DIRECTIVE: Could you copy the stretch of items from the very beginning through the line containing "point(409,187)", both ends included, reproducing each line character for character?

GIVEN INFORMATION:
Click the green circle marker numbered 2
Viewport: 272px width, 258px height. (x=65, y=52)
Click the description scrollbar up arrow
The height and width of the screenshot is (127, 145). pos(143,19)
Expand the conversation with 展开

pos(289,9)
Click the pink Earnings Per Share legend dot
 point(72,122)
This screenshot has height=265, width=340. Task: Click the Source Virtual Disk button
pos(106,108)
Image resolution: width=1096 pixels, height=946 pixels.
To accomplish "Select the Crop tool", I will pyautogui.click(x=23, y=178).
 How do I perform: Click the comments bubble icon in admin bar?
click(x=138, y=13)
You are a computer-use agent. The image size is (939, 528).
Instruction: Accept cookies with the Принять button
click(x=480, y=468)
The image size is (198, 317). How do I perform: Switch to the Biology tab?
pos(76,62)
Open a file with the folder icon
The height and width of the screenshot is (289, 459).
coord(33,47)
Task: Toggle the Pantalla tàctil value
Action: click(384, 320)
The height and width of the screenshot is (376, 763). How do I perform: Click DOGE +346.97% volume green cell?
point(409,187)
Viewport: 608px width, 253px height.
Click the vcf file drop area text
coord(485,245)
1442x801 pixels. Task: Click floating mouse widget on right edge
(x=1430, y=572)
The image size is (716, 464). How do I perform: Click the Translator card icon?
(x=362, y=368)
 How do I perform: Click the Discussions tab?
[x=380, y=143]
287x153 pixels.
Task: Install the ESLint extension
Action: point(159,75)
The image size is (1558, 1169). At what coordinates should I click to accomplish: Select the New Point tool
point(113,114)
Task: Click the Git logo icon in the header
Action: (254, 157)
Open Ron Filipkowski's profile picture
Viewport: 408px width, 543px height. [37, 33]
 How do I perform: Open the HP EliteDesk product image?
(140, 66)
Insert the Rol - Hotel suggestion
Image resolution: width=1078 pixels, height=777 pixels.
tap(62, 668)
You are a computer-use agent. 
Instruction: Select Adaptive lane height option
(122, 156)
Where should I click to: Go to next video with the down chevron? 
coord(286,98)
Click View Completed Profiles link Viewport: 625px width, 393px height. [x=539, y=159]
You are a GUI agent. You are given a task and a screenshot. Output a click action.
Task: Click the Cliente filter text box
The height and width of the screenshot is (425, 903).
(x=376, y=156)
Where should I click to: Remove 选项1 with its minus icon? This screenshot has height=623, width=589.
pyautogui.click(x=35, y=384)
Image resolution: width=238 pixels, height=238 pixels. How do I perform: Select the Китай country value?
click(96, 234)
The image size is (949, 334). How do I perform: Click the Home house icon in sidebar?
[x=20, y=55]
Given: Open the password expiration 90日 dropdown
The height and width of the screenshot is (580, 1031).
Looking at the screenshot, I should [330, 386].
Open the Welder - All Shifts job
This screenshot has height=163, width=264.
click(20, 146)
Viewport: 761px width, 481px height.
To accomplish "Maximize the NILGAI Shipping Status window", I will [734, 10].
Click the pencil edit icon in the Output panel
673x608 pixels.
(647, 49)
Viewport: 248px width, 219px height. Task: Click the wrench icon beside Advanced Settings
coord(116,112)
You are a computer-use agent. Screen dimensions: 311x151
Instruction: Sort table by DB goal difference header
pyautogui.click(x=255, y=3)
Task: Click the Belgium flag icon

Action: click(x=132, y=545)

ANSWER TO THE EXERCISE:
Click the green circle marker numbered 2
Viewport: 272px width, 258px height. (x=65, y=52)
Click the description scrollbar up arrow
The height and width of the screenshot is (127, 145). pos(143,19)
Expand the conversation with 展开

pos(289,9)
Click the pink Earnings Per Share legend dot
 point(72,122)
This screenshot has height=265, width=340. Task: Click the Source Virtual Disk button
pos(106,108)
Image resolution: width=1096 pixels, height=946 pixels.
To accomplish "Select the Crop tool", I will pyautogui.click(x=23, y=178).
 How do I perform: Click the comments bubble icon in admin bar?
click(x=138, y=13)
You are a computer-use agent. The image size is (939, 528).
Instruction: Accept cookies with the Принять button
click(x=480, y=468)
The image size is (198, 317). How do I perform: Switch to the Biology tab?
pos(76,62)
Open a file with the folder icon
The height and width of the screenshot is (289, 459).
coord(33,47)
Task: Toggle the Pantalla tàctil value
Action: click(384, 320)
The height and width of the screenshot is (376, 763). How do I perform: Click DOGE +346.97% volume green cell?
point(409,187)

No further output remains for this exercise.